Mídia Sem Máscara
Marcus Boeira | 15 Dezembro 2009
Artigos - Direito
A democracia, para os líderes em questão, consiste em aceitar. Não espontaneamente, mas por imposição. E o que é pior: por imposição cultural, de modo que discordar deles é estar "de fora" do povo.
A insuficiência do vocábulo "povo" para definir a legitimidade de sistemas políticos tem vindo à tona cada vez mais nos últimos anos, em particular nas Américas do Sul e central. Costuma-se chamar "democracia" o sistema político cuja legitimidade está na "vontade do povo". Não obstante, sabemos que nenhum sistema de poder pode encontrar na "vontade" o eixo sobre o qual repousa sua legitimação. Nenhuma organização de poder pode ter na "vontade" o centro avaliador de sua aceitação.
A estabilidade dos sistemas políticos livres sempre consistiu na adequação de suas instituições políticas ao contexto cultural e social presente. Eis aí seu caráter de durabilidade e permanência. No entanto, a palavra "povo" denota uma imprecisão terminológica fortíssima.

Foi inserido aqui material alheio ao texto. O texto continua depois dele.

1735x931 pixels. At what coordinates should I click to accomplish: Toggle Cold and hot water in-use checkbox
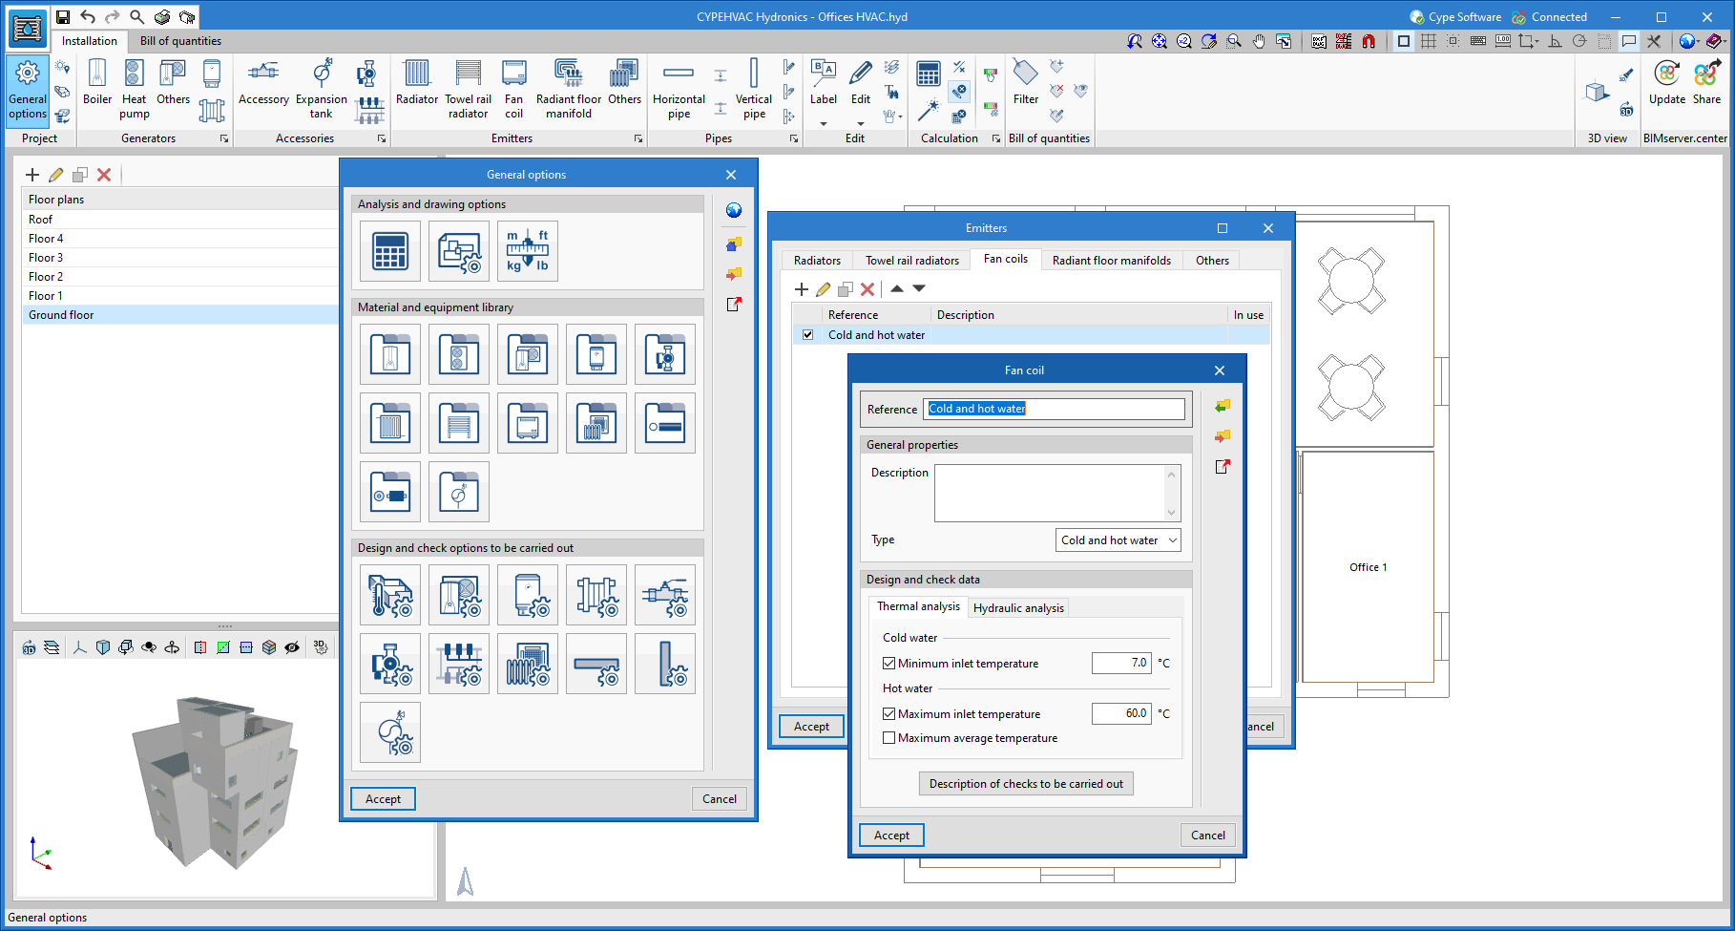point(808,335)
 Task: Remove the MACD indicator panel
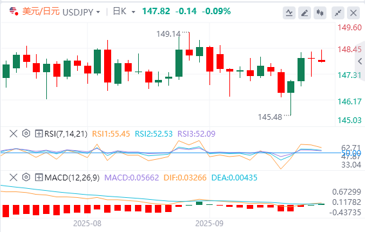(x=13, y=178)
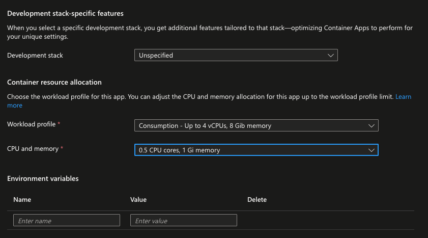The image size is (428, 238).
Task: Click the "Choose the workload profile" description text
Action: [x=198, y=96]
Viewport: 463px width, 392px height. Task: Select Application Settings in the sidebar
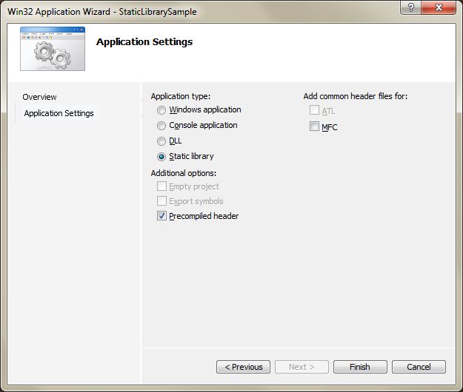59,113

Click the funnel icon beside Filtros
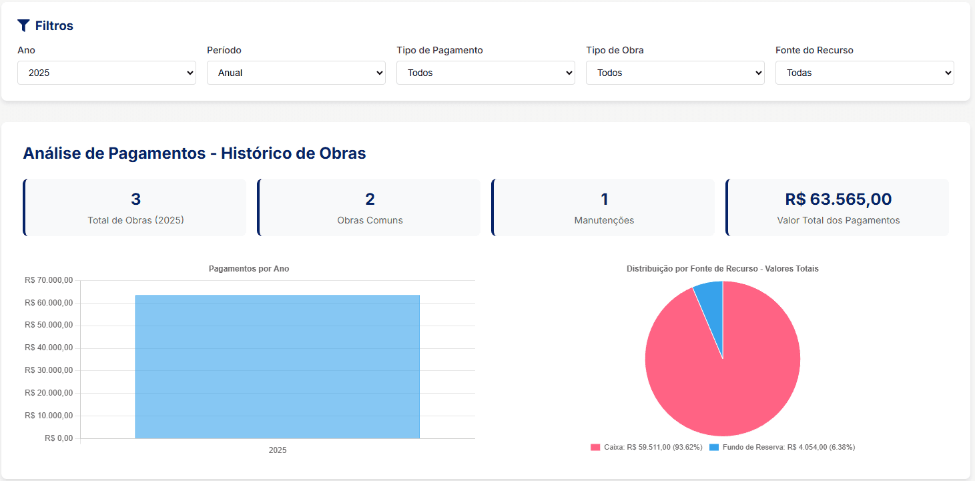[x=24, y=25]
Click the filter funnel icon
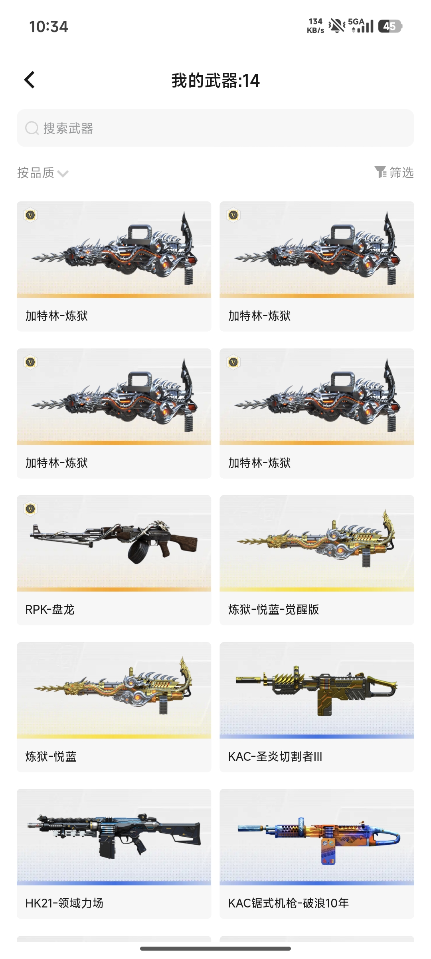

Assim, povo pode ser todo mundo, pode ser um grupo, pode ser a massa, pode ser uma classe econômica, enfim, pode designar diversas significações possíveis.
Na América Latina, a mídia vendida e escrava do Foro de São Paulo costuma dizer que nesse imenso território, marcado pelo que eles costumam chamar de "diversidade cultural" vigoram autênticas democracias, democracias essas que nos últimos anos tem sido cada vez mais "populares". Vamos aos fatos.
Na Venezuela, um presidente que muda a Constituição, se eterniza no poder, persegue os inimigos e acaba com o respeito à "diversidade", mas mesmo assim recebe financiamento e apoio da Fundação Carter, que atesta o "ambiente democrático" no país. Em Honduras, um incidente que depõe um golpista que recebe apoio dos discípulos de Fidel Castro. Na Bolívia, o "povo" elege um sujeito que estatiza empresas e promove uma revolução política com o nome de "indígena", em um verdadeiro desprezo à tão bela cultura dos índios en nuestra América.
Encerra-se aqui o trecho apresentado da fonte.